> [Extract to read]

····················

Then Beat Kaestli began to sing a song about a desert island, one made of touch and taste and moans and sighs and when Beat sang about kisses that could only happen on such a desert island I saw the dashing man send a glance to his matching wife that could only be saying how much he lived every word of that song with her.

Tuesday, May 4, 2010

The Look of Love: Part One

She wears the same soft outdoorsy clothes he does and their shoes are sturdy and hardy and probably very very comfortable and only the colors signify if they are sturdy-hardy-comfy girl shoes or sturdy-hardy-comfy boy shoes.

She strides ahead to the corner to wait for the light to change and he comes up behind her and gently nudges her elbow. Hello, his nudge says, I've caught up with you.

And she turns and smiles and he grins back at her and I see billions of seconds and minutes and moments shared and traveled through and that no matter where they are they get to turn and see that the other one has caught up and now together they can patiently wait for change.

Nobody notices them because they are too old to look like TV love. Love on TV only happens between the ages of of 15 and 22. Sometimes thirty. Occasionally forty. Never eighty.

I follow them for blocks because I need to see what real love looks like.

Monday, May 3, 2010

SPECIAL ANNOUNCEMENT: Thank You All For The Kitchen Series

Who knew how much of our hearts and souls spoke through a kitchen window?

Thank you all to the brave writers who sent in their pictures and words about such an intimate space and moment.

Sunday, May 2, 2010

Sunday Memories: Part Nine: A View From A Kitchen

Last in the series, A View From A Kitchen explores what meets our eye when we look up from our dirty dishes or half-full coffee cup.

A bit before 6am.

Even with the recently fixed and repointed bricks on the building facing the window, the view is exactly as it was 35 years ago. But the life inside the kitchen is completely different.

This is the view I had of the transvestite prostitutes catwalking the street as men in cars dreamed of a $10 solution to their lacks and woes.

This is the view I had of the angry crack pimps threatening the resident who dared to challenge their turf with bright lights and video cameras. (He eventually moved quickly from the neighborhood, having realized this was not a movie and he was not Charles Bronson.)

This is the view I stared out of one holiday evening, promising myself the next year would be different and then the next year I looked out again and promised myself that the next year would be different and then the next year and the next year and the year after that, promise after promise floating out and disappearing into thin air along with a sense of my future.

····················

> [Information provided]
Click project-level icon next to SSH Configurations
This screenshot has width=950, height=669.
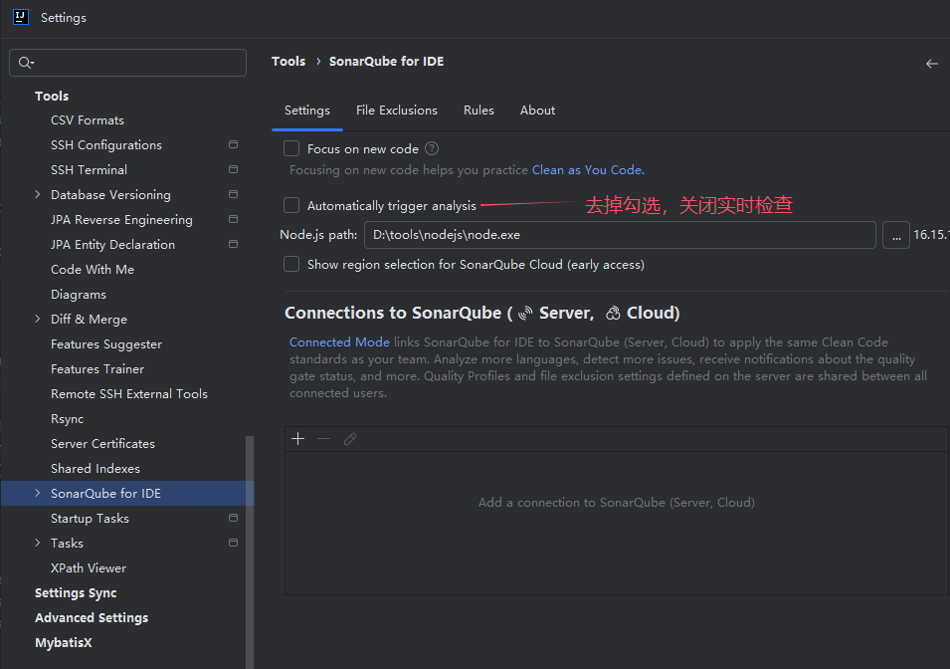coord(233,145)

····················

> [What this exercise asks]
1. Write out the blog excerpt from "SPECIAL ANNOUNCEMENT: Thank" up to and including "bit before 6am.".
2. Please condense the paragraph of the blog excerpt that begins "This is the view I had of the angry crack pimps" into one shorter sentence, keeping its main facts.
3. Extend the blog excerpt about the view from a kitchen with a few more paragraphs after its final sentence.
You can set the data aside.

> [Expected outputs]
1.
SPECIAL ANNOUNCEMENT: Thank You All For The Kitchen Series

Who knew how much of our hearts and souls spoke through a kitchen window?

Thank you all to the brave writers who sent in their pictures and words about such an intimate space and moment.

Sunday, May 2, 2010

Sunday Memories: Part Nine: A View From A Kitchen

Last in the series, A View From A Kitchen explores what meets our eye when we look up from our dirty dishes or half-full coffee cup.

A bit before 6am.

2. From that kitchen window the writer watched angry crack pimps threaten a resident who challenged their turf with bright lights and video cameras, until he soon moved away, realizing this was not a movie and he was not Charles Bronson.

3.
It's the view where I saw at 3 or 4am a woman run down the street in skimpy pajamas and a man also in pajamas run after her, grabbed her, drag her back to some fancy lobby door as she stamped her feet and flipped her hair back and forth. I didn't call the police because it looked like neither of them knew honesty or love. It just looked like a drama neither of them could change or leave.

And this is the view that, after a sudden and unexpected reprieve from having to work a full-time job, I looked up at one day and saw sunlight burst through for brief moments in late afternoon and, after 35 years, realized that any day the sun was out there would be a precious twenty minutes where my home became happy and calm, no matter who was in it or what was happening.

It is the view I hope only I have and that no one below has a view of me in slovenly sweats or sometimes even quite naked as I rush from the shower to put out the fire of a cooking pot accidentally forgotten.

It's the view that has told me how hard it is raining, or how windy it is or how close spring is by the huddled pigeons returning to roost and fuck and make many ugly baby pigeons right by its ledge.

This is the view I have stared out of, through loss and through hope, washing dishes only I used or washing dishes 16 friends used and its constancy has told me my own transformation.

And now, before 6am in the morning, this is the view I stagger to, exhausted, but not questioning, to open a can, reach for a bowl, and burst with feelings I had once only read about while my legs are bumped repeatedly by love for a mommy-can-opener.